Wealth is not income. Wealth is stuff you own. If they were to cash out, someone else would have to buy all that stuff.

I know wealth is not income. That's why I posted a link to a study showing that the wealthy tend to keep a greater percentage of their wealth--roughly 25%, in fact--in savings than lower income earners.
posted by saulgoodman at 5:38 PM on May 2, 2012


And those numbers on the 400 richest are estimates of net worth--i.e., wealth--not income. So what's yr point?
posted by saulgoodman at 5:40 PM on May 2, 2012


I am so much wealthier than this poor sad man. All of that wealth and he really has *nothing* because he lost the whole wonderful beautiful world. It is sad to see a life thrown away for something as worthless and trite as wealth-for-wealth's-sake.

Reminds me of those little stories about a man talking to his friend, talking about what riches a wealthy man who works all the time has. And the friend says something like: "yeah, but I have something he'll never have.... enough."
posted by marble at 6:16 PM on May 2, 2012 [5 favorites]

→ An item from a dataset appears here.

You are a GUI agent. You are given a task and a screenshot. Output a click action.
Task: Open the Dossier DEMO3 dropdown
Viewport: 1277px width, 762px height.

It’s not easy being a Wall Street gazillionaire these days.
posted by T.D. Strange at 6:18 PM on May 2, 2012


Mr. Canard, you are a cliché and a tool. Too bad he wields so much power.
posted by nikoniko at 7:34 PM on May 2, 2012


It's funny that by following his logic, Warren Buffett is about 240 times smarter and more capable than he is. Oops.
posted by rainy at 7:46 PM on May 2, 2012


Warren Buffett is about 240 times smarter and more capable than he is

Well, this is probably true.
posted by Artful Codger at 7:57 PM on May 2, 2012


Scientific American had a fantastic article on the aluminum beverage can in 1994. Someone has put up a PDF of it here.
posted by neuron at 10:00 PM on May 2, 2012 [1 favorite]


Boy he's really done his friend Mitt a favor, coming out with this book, right now in the middle of election season, to explain how the world really works, to all of us little consumers?
posted by newdaddy at 11:15 AM on May 3, 2012


Another response to the article. I do have to say though, I almost feel sorry for Conard. What a sad, narrow, joyless life he leads.
posted by mkim at 6:15 PM on May 3, 2012 [3 favorites]


neuron writes "Scientific American had a fantastic article on the aluminum beverage can in 1994."

The PDF says that because a can (especially beer cans which can see as much as 90 psi internally) is a pressure vessel the taper is to minimize the flat surface of the can. Minimizing the surface area reduces the mass but that is mostly a desirable side effect of not having the can explode rather than a design constraint.